Two pieces of news grabbed my attention this week. First, carmaker Toyota has now suspended car production in Turkey, Poland, France, the UK and the USA as the knock on effect of the Japan earthquake continues to disrupt the finely tuned supply chains that have been one of the hallmarks of Toyota’s global efficiency.
Second, the number of Chinese millionaires is now close to a million. The Huran Wealth Report for 2011 records 960,000 Chinese in China with personal wealth in excess of RMB10 million (£1million). Given the continued growth of the Chinese economy this year, the million mark is likely to be reached quite soon. Add in the Chinese super-wealthy diaspora and they are no doubt already there. The average age of these new millionaires is 39 and their automobile of choice is, of course, the Ferrari.
So we have one group of auto-workers in Northern Italy working around the clock to meet the insatiable demand from Shanghai yuppies to sit for hours in the city’s traffic jams in their sleek, red symbols of new wealth. And we have Toyota workers elsewhere in Europe and North America in forced idleness due to a shortage of parts for Toyota’s new range of carbon-friendly, hybrid compacts.

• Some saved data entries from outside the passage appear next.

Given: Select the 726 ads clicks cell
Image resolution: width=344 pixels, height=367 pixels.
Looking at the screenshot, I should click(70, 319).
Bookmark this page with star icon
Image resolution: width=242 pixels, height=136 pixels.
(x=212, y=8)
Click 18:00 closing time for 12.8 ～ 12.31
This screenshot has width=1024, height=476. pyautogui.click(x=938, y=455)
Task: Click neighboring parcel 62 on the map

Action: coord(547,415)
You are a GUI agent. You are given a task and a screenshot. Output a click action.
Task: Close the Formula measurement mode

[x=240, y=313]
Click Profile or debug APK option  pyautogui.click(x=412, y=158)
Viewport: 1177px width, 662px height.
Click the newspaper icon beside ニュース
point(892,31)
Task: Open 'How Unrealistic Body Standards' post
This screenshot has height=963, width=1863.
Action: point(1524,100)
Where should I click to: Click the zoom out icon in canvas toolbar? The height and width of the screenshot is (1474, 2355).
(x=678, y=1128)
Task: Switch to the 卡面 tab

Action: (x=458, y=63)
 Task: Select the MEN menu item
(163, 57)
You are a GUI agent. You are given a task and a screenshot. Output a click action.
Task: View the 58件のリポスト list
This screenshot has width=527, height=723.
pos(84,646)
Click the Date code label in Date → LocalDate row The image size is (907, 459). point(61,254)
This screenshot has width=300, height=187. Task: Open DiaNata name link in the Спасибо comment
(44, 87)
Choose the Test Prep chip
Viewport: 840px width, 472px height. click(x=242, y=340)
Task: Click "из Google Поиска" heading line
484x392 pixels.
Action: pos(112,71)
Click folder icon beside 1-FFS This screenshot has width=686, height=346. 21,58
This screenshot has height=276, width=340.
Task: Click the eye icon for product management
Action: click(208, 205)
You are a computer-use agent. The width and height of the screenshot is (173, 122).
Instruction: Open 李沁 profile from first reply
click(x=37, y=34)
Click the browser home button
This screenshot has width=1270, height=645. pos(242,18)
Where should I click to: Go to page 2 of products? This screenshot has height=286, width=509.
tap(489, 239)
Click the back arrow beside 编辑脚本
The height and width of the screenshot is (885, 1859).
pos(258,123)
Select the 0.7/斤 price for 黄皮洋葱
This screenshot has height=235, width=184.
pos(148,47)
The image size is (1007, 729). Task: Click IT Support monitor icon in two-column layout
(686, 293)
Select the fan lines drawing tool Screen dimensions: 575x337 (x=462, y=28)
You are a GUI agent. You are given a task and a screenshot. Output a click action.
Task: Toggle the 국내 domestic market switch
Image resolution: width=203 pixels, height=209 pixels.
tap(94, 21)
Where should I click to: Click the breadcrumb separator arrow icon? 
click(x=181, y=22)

Here is one of those bizarre twists of the new economy: young professionals in the workers paradise of communist China waiting impatiently for their expensive sports cars while workers in the capitalist, free-market west are unable to produce sensible, community-friendly cars for Americans whose national debt is funded by China buying US Treasury bonds.
These two stories are a timely reminder of our inter-connectivity. A few years ago terrorist activity in Sri Lanka caused a shortage of boxer shorts in Oxford Street in central London. In the rarefied circles of supply chain analysis there was much ribald talk of the bottom falling out of the market.
Since then the world has become even more globalised and susceptible to the kind of geo-political and natural disaster disruption we have seen recently. And we are busy helping many of our clients figure out how to plan around the kind of turbulence that has been caused by both the earthquake and recent events in the Middle East and North Africa.
No doubt there will be a few bumps along the road for the Ferrari drivers of Shanghai, particularly for those whose wealth – like in the boom of 1980s Tokyo – is based excessively on over-inflated property prices. But equally we can only hope that this new powerhouse of growth will help keep us all afloat.
In the Cold War there was a sense that nuclear war was averted through mutually assured destruction. It might be that this remarkable global economic co-dependency that China’s rise has created will usher in a new age of mutually assured prosperity. If so, let us hope that the car workers of Maranello paid particular attention to the suspension.
All of this is also a personal reminder that my dreams of owning a Ferrari are well and truly behind me. I am on the wrong side of the world, the wrong side of 39 and the wrong side of economic destiny to think it is ever going to happen. And from certain angles, in the right light, the Prius is quite an elegant car.